Task directions => Could you return each line of the material that has "toolbar" in it?

Task data =>
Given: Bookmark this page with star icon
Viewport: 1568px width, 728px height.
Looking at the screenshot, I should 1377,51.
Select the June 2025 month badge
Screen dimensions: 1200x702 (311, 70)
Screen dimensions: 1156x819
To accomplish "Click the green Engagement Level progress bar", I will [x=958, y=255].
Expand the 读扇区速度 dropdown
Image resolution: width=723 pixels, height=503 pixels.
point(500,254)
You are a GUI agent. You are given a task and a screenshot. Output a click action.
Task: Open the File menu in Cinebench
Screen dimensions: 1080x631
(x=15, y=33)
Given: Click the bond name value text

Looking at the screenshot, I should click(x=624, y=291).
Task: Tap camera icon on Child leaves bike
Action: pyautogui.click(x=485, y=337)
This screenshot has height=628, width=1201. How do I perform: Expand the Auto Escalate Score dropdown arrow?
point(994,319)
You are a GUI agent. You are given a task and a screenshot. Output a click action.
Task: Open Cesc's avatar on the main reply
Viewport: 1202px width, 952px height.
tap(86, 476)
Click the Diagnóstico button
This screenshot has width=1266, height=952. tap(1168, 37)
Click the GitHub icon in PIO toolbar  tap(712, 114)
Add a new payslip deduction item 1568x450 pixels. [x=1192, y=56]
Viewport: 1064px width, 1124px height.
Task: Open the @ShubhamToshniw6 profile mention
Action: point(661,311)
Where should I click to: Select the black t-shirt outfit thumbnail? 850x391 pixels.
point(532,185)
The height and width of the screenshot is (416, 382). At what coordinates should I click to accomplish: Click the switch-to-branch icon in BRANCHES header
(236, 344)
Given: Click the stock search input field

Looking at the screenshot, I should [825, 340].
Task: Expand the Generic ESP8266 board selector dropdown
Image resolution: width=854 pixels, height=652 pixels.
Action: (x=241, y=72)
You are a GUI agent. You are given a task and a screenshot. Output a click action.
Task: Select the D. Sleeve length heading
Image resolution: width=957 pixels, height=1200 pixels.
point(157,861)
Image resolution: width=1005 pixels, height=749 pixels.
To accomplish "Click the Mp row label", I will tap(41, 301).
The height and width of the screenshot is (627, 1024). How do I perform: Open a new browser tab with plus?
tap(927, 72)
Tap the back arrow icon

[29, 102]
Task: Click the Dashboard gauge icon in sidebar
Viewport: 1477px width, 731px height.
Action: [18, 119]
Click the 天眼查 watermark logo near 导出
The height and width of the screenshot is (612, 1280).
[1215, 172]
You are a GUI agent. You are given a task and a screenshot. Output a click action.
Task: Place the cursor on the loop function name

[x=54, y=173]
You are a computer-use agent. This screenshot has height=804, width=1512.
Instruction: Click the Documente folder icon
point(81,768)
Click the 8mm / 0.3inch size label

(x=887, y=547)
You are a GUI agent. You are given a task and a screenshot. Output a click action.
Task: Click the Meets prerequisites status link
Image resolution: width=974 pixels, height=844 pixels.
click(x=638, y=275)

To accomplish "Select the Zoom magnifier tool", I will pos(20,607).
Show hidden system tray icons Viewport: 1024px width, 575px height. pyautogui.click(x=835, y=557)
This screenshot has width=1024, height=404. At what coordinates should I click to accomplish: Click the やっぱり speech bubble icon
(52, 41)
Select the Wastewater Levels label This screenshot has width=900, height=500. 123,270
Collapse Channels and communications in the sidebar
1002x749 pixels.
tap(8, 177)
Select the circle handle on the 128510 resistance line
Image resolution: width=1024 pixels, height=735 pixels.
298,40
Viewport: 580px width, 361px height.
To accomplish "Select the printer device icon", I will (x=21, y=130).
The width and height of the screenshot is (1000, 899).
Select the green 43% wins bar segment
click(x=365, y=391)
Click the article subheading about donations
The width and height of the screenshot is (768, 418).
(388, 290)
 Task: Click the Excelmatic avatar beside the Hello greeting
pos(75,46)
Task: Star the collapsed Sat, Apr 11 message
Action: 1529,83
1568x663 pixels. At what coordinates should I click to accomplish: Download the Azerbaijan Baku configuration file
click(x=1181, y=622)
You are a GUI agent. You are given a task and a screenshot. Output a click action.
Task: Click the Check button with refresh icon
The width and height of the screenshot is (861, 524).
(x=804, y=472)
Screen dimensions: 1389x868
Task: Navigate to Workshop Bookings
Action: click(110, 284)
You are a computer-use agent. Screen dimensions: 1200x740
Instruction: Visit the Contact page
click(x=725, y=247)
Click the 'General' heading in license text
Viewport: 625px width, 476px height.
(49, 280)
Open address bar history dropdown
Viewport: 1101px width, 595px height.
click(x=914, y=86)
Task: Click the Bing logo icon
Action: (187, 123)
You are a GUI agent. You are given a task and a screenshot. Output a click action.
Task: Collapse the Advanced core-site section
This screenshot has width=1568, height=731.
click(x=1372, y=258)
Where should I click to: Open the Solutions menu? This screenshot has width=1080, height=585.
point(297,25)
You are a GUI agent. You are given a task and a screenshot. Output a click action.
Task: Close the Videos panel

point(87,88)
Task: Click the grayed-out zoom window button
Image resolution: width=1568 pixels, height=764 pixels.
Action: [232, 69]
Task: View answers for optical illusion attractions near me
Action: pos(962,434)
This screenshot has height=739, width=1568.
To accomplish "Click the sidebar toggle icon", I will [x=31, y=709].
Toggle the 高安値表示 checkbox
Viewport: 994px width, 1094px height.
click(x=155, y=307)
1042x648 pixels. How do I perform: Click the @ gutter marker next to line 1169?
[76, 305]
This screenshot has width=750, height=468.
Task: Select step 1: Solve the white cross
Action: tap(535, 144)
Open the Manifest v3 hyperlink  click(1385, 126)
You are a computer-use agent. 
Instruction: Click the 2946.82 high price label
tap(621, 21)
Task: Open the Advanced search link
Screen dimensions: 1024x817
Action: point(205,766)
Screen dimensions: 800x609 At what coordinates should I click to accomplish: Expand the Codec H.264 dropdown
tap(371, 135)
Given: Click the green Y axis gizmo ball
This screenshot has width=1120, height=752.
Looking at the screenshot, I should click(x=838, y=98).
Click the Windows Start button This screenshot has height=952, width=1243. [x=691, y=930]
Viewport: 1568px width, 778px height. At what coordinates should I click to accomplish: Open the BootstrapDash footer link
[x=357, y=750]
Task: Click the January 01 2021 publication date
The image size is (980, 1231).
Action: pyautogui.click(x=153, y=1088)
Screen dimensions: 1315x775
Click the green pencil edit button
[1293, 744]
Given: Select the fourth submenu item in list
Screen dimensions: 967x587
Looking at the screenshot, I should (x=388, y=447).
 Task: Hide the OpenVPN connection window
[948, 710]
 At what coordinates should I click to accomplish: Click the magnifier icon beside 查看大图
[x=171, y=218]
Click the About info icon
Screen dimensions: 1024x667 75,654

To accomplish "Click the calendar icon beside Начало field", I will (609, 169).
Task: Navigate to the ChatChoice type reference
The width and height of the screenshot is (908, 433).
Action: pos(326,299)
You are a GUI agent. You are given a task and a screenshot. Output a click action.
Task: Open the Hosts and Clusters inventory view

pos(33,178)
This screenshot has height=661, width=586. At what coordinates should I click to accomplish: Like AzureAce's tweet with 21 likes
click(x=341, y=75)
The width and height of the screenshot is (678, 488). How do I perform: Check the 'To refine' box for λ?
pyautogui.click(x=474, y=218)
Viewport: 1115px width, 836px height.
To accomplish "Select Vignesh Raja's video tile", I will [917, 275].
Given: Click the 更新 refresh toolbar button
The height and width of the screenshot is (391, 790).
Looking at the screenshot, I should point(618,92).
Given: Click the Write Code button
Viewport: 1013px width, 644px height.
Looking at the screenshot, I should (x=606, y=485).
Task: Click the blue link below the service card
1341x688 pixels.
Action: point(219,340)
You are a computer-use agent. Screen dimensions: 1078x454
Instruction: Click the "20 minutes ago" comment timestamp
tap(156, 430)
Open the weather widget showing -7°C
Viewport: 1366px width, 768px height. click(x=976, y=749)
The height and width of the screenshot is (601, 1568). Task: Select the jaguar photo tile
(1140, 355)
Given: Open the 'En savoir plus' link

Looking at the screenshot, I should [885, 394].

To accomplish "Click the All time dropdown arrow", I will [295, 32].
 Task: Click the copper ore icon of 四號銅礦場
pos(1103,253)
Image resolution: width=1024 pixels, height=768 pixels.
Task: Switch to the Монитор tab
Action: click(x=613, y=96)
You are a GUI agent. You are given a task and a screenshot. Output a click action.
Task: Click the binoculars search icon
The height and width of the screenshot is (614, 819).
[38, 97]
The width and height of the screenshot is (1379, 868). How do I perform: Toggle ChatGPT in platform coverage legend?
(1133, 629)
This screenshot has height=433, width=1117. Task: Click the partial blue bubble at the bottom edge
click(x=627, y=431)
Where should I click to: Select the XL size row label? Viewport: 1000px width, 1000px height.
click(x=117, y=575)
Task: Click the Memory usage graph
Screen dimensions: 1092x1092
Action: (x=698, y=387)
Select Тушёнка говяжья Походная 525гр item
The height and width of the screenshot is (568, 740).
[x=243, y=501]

Task response =>
Click the GitHub icon in PIO toolbar  tap(712, 114)
Given: Click the 更新 refresh toolbar button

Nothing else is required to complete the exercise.